__Entries from a dataset__:

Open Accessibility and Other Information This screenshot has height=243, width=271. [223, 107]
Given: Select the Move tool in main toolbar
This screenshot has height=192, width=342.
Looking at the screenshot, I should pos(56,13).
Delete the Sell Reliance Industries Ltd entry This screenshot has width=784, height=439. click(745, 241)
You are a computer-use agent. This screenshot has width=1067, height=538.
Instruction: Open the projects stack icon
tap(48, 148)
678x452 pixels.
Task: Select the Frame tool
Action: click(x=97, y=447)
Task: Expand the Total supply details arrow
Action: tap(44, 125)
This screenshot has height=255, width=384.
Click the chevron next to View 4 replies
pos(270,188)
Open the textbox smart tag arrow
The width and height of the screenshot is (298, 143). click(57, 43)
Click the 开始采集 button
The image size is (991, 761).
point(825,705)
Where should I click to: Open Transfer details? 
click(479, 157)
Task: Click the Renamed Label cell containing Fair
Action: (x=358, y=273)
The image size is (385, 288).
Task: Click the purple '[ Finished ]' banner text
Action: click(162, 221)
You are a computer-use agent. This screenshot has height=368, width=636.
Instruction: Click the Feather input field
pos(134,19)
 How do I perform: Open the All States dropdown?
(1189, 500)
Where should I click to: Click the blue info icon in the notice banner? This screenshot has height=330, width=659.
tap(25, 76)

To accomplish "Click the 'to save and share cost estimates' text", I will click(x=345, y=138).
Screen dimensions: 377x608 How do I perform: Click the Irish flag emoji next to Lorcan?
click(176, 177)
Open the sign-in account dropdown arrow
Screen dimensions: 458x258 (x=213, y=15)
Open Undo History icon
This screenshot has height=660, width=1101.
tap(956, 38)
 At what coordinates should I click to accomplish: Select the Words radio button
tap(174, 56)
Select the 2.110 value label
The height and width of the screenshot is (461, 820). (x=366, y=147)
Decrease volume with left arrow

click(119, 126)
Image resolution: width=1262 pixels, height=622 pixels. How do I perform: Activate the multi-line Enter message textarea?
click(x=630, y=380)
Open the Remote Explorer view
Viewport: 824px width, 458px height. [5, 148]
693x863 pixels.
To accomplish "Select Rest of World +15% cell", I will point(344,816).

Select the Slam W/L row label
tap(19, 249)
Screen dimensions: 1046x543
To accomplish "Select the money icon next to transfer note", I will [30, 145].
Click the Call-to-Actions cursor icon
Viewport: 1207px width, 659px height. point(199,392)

__What this task involves__:
Rewrite all of the entries above as a numbered list, omitting any blank lines.

__Solution to the exercise__:
1. Open Accessibility and Other Information This screenshot has height=243, width=271. [223, 107]
2. Given: Select the Move tool in main toolbar
3. This screenshot has height=192, width=342.
4. Looking at the screenshot, I should pos(56,13).
5. Delete the Sell Reliance Industries Ltd entry This screenshot has width=784, height=439. click(745, 241)
6. You are a computer-use agent. This screenshot has width=1067, height=538.
7. Instruction: Open the projects stack icon
8. tap(48, 148)
9. 678x452 pixels.
10. Task: Select the Frame tool
11. Action: click(x=97, y=447)
12. Task: Expand the Total supply details arrow
13. Action: tap(44, 125)
14. This screenshot has height=255, width=384.
15. Click the chevron next to View 4 replies
16. pos(270,188)
17. Open the textbox smart tag arrow
18. The width and height of the screenshot is (298, 143). click(57, 43)
19. Click the 开始采集 button
20. The image size is (991, 761).
21. point(825,705)
22. Where should I click to: Open Transfer details? 
23. click(479, 157)
24. Task: Click the Renamed Label cell containing Fair
25. Action: (x=358, y=273)
26. The image size is (385, 288).
27. Task: Click the purple '[ Finished ]' banner text
28. Action: click(162, 221)
29. You are a computer-use agent. This screenshot has height=368, width=636.
30. Instruction: Click the Feather input field
31. pos(134,19)
32.  How do I perform: Open the All States dropdown?
33. (1189, 500)
34. Where should I click to: Click the blue info icon in the notice banner? This screenshot has height=330, width=659.
35. tap(25, 76)
36. To accomplish "Click the 'to save and share cost estimates' text", I will click(x=345, y=138).
37. Screen dimensions: 377x608 How do I perform: Click the Irish flag emoji next to Lorcan?
38. click(176, 177)
39. Open the sign-in account dropdown arrow
40. Screen dimensions: 458x258 (x=213, y=15)
41. Open Undo History icon
42. This screenshot has height=660, width=1101.
43. tap(956, 38)
44.  At what coordinates should I click to accomplish: Select the Words radio button
45. tap(174, 56)
46. Select the 2.110 value label
47. The height and width of the screenshot is (461, 820). (x=366, y=147)
48. Decrease volume with left arrow
49. click(119, 126)
50. Image resolution: width=1262 pixels, height=622 pixels. How do I perform: Activate the multi-line Enter message textarea?
51. click(x=630, y=380)
52. Open the Remote Explorer view
53. Viewport: 824px width, 458px height. [5, 148]
54. 693x863 pixels.
55. To accomplish "Select Rest of World +15% cell", I will point(344,816).
56. Select the Slam W/L row label
57. tap(19, 249)
58. Screen dimensions: 1046x543
59. To accomplish "Select the money icon next to transfer note", I will [30, 145].
60. Click the Call-to-Actions cursor icon
61. Viewport: 1207px width, 659px height. point(199,392)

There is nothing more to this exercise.